How can it be that young people of the second if not the third generation feel less French than their parents or even grandparents, the original immigrants, the President wondered? It is a pertinent question, which the President failed to answer.
Since the French integration model, assimilation, has failed, immigration must be curtailed if not stopped altogether.
Many of the President’s critics, and they are innumerable, concluded form this section of the speech that Mr. Sarkozy established a direct link between crime and delinquency on the one hand and immigration on the other, a thesis the Front National of Mr.
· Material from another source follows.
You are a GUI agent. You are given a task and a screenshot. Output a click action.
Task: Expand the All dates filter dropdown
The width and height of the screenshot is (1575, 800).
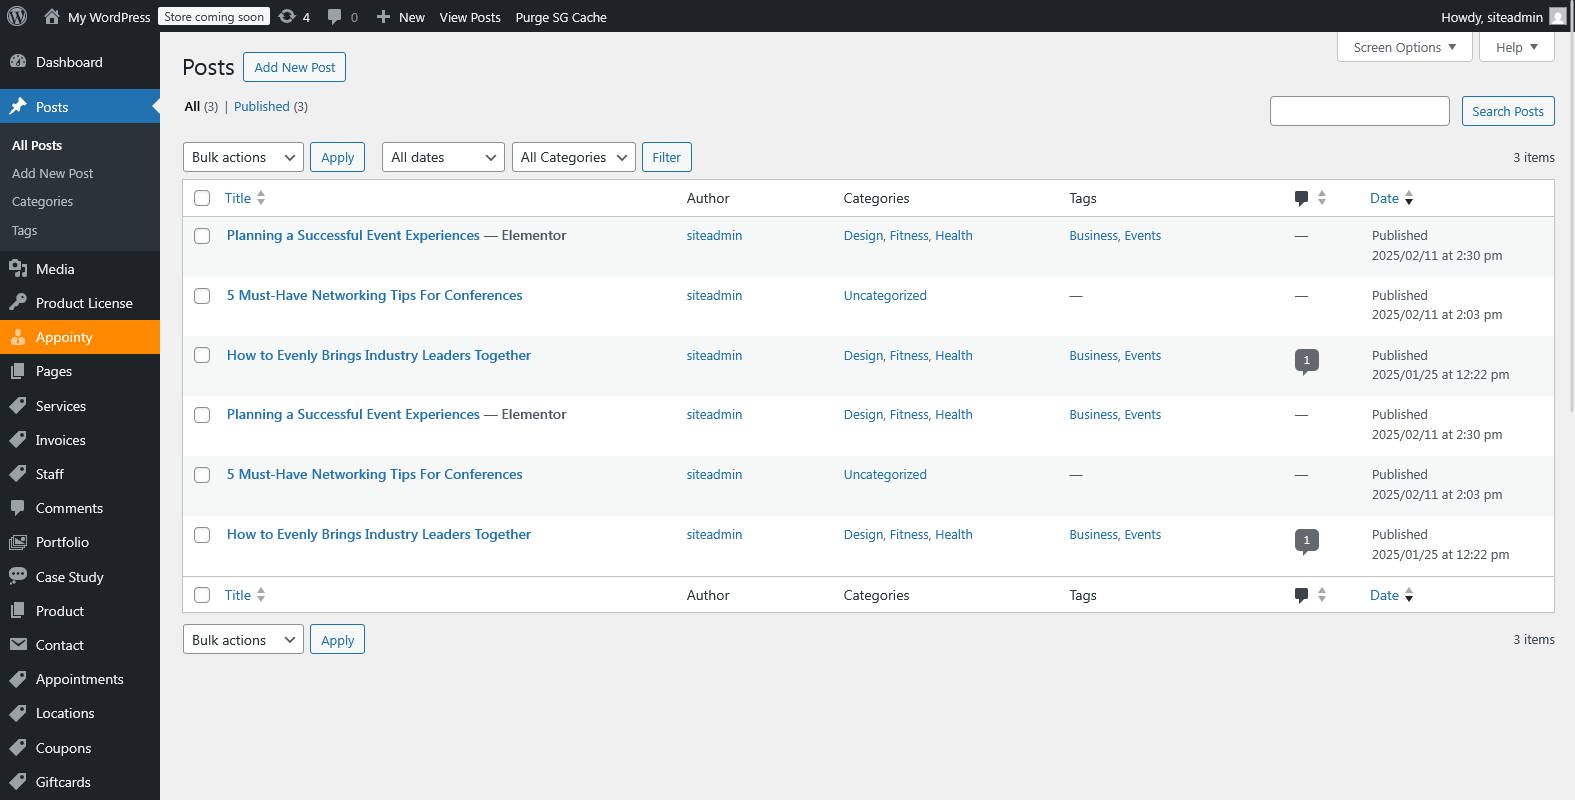pos(443,157)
Le Pen has propounded for decades…
The President did not explicitly make that claim here, or anywhere else for that matter, but others, who do not belong to the far right, already have.
A French sociologist, Hugues Lagrange, a research director at France’s CNRS (the National Center for Scientific Research) studied trends in juvenile delinquency in twenty-five of the toughest inner cities around Paris.
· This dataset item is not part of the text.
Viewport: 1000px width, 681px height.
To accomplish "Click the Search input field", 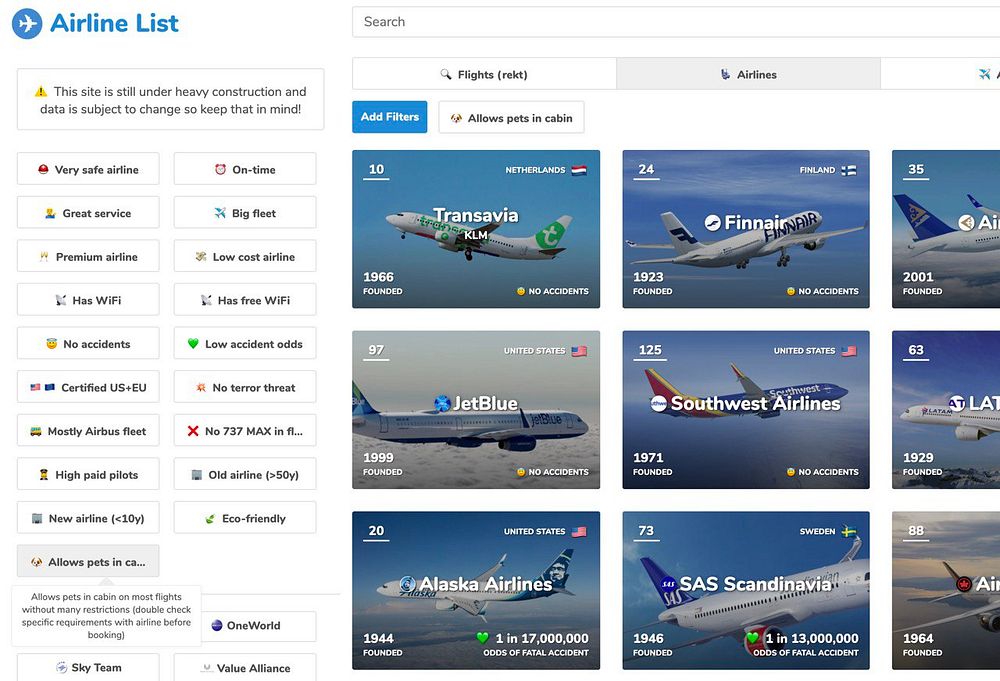I will pyautogui.click(x=676, y=22).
He concluded that social and economic conditions were insufficient to explain and account for crimes and felonies committed by juveniles.
Cultural factors simply could not be ignored, as they often tend to be, to avoid any potentially disturbing conclusions concerning the behavior of youths of certain ethnic backgrounds …
Adolescents brought up in families originating from the Sahel (i.e., Senegal, Mali, Mauritania, Muslim, African nations) are three to four times more likely to commit acts of juvenile delinquency then are youths of French origin and two times more likely than youths of North African extraction, he concluded after studying 4,000 youths between 1999 and 2006.
Youths from the Sahel are steeped in Muslim culture, live in large families with many brothers and sisters which are dominated by the father. Polygamy is often the rule (30% of male heads of households have more than one wife), and brides are often young, uneducated, without resources of their own and thus submissive.
According to estimates cited by Le Point, there are between 16,000 and 20,000 polygamous families in France, affecting some 200,000 people…
Tensions within the household abound, due to the bickering among the several wives, and to overcrowded living conditions, leading many of the children to spend most of their time outside in the streets.
As a result, more and more black youths are becoming juvenile delinquents.
Hence, during the 2005 suburban riots, most of the rioters were black. Unlike the riots at the Val-Fourré (a poor section of Mantes-La-Jolie, a city west of Paris, where many immigrants reside) fifteen years earlier, where we were confronting youths of North African descent, we found ourselves pitted against blacks, a policeman told Le Point.
For Lagrange, a youth will have a much better chance of succeeding in school, and later finding his place in society, if his mother is respected in the home, is herself educated, and holds a job of her own.
It seems therefore, that the mother’s role and status is fundamental and instrumental in the successful integration of her children.
It must be said that Mr. Lagrange’s thesis is highly controversial in France. No self respecting liberal or leftist is about to countenance it.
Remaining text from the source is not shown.